Transcribe word for word the section of the records below that opens with the line containing "Given: Click edit" and closes with the line containing "793x415 pixels. Task: Click"; drop every picture.

(Pixel coordinate grounding data)
--

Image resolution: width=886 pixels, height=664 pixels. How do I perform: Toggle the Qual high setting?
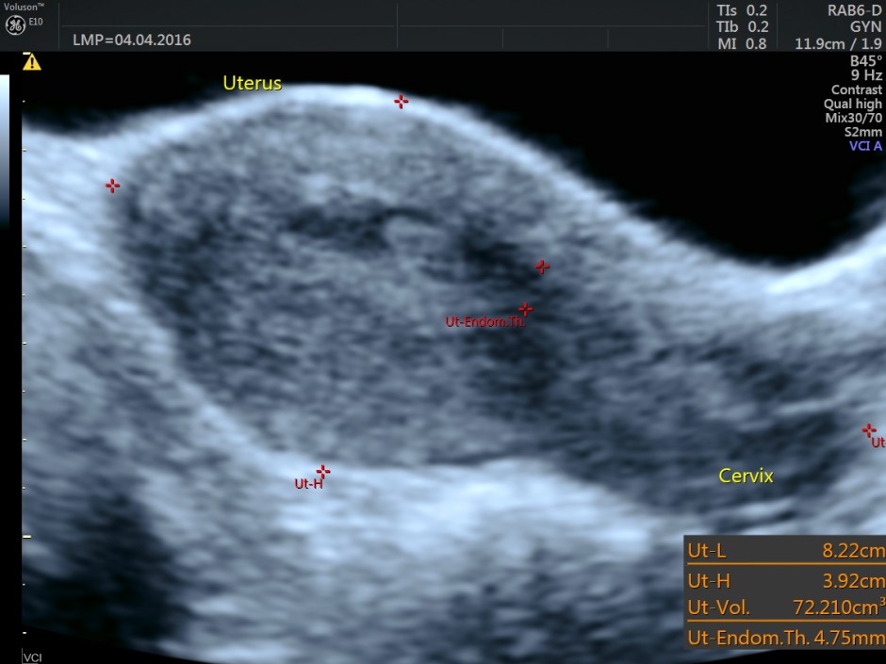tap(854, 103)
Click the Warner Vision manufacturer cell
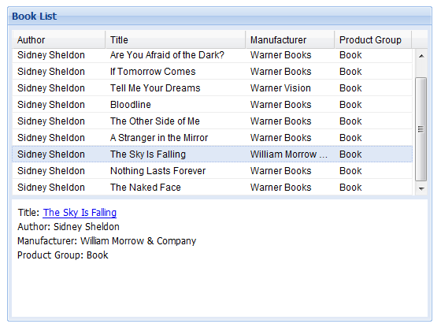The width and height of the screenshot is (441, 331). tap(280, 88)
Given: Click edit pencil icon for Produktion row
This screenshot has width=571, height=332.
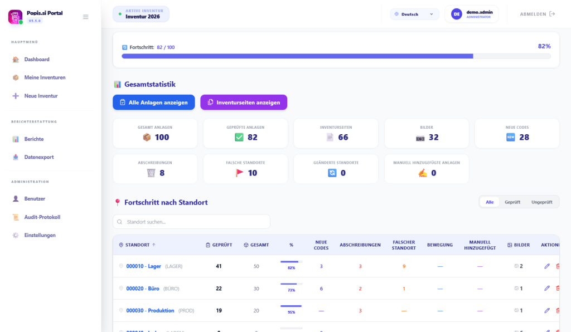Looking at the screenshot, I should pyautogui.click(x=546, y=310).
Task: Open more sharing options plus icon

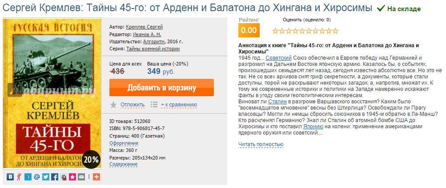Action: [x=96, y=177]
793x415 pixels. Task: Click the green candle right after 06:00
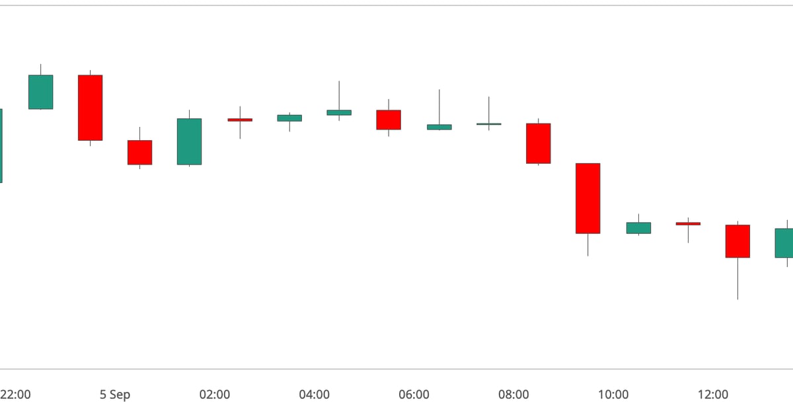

--

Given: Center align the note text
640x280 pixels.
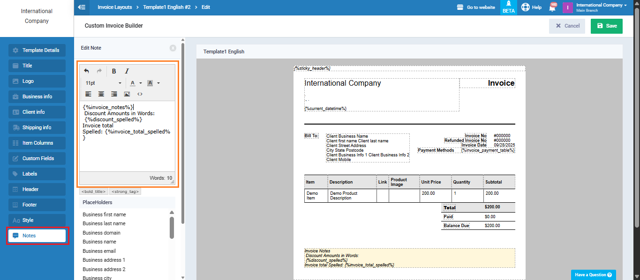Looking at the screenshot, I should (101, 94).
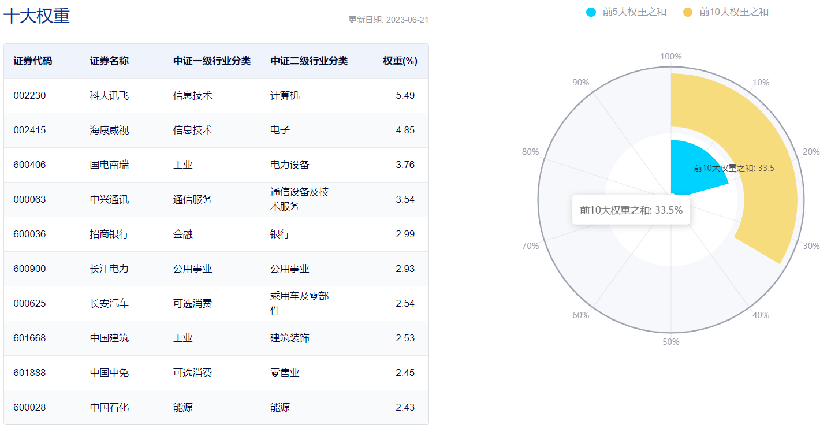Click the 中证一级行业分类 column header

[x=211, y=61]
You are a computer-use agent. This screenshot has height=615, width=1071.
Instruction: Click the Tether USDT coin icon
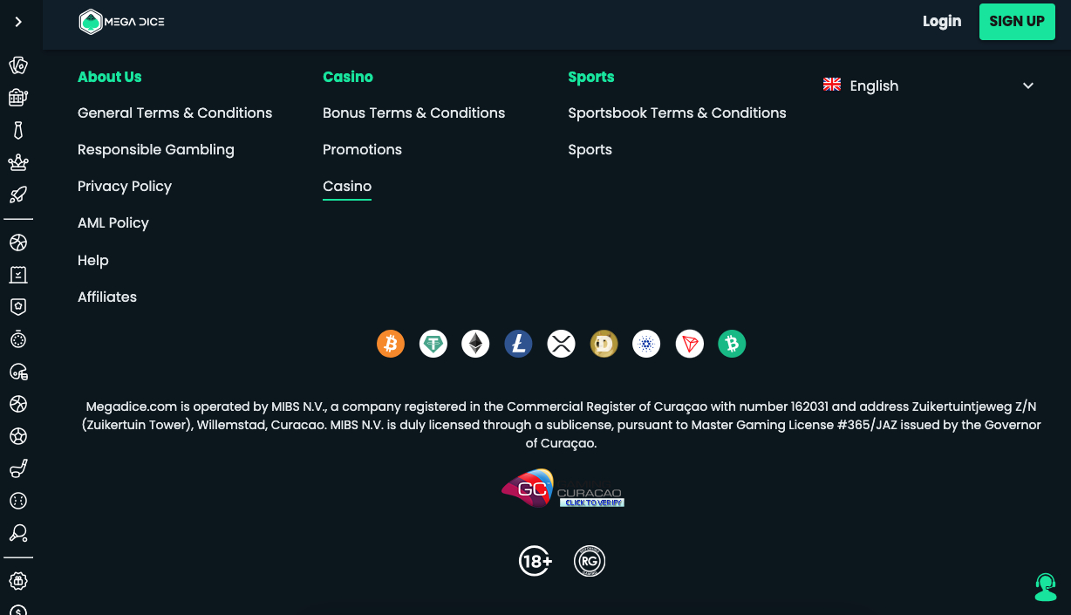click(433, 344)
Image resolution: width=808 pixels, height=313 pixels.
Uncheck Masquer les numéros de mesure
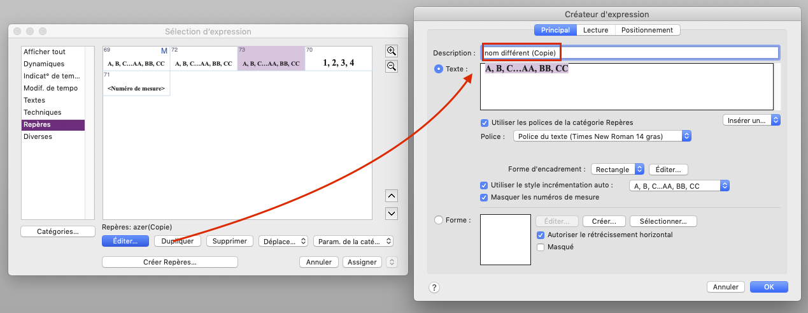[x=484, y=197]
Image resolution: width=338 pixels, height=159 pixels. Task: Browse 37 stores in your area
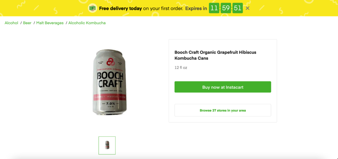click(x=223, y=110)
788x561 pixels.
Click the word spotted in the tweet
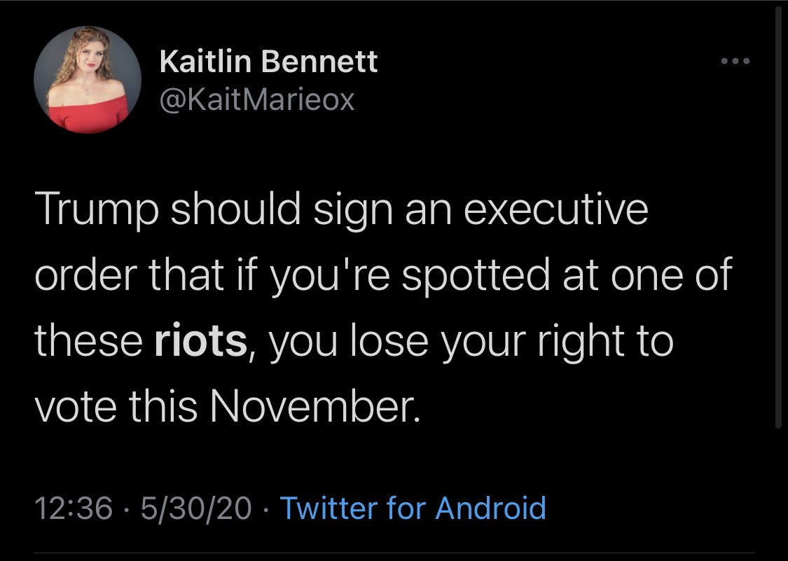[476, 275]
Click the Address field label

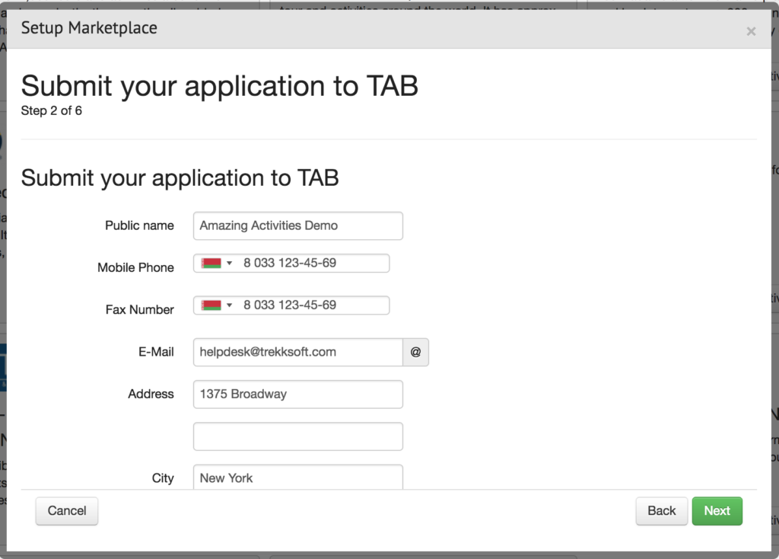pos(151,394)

--

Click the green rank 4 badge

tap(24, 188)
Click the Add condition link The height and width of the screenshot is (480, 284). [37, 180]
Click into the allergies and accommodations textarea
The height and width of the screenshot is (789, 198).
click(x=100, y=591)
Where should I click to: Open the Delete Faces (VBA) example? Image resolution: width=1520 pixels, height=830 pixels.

--

▶ Result below
Given: Click edit pencil icon for Produktion row
This screenshot has width=571, height=332.
Looking at the screenshot, I should pyautogui.click(x=546, y=310).
Task: Open more sharing options plus icon

Action: [x=96, y=177]
793x415 pixels. Task: Click the green candle right after 06:00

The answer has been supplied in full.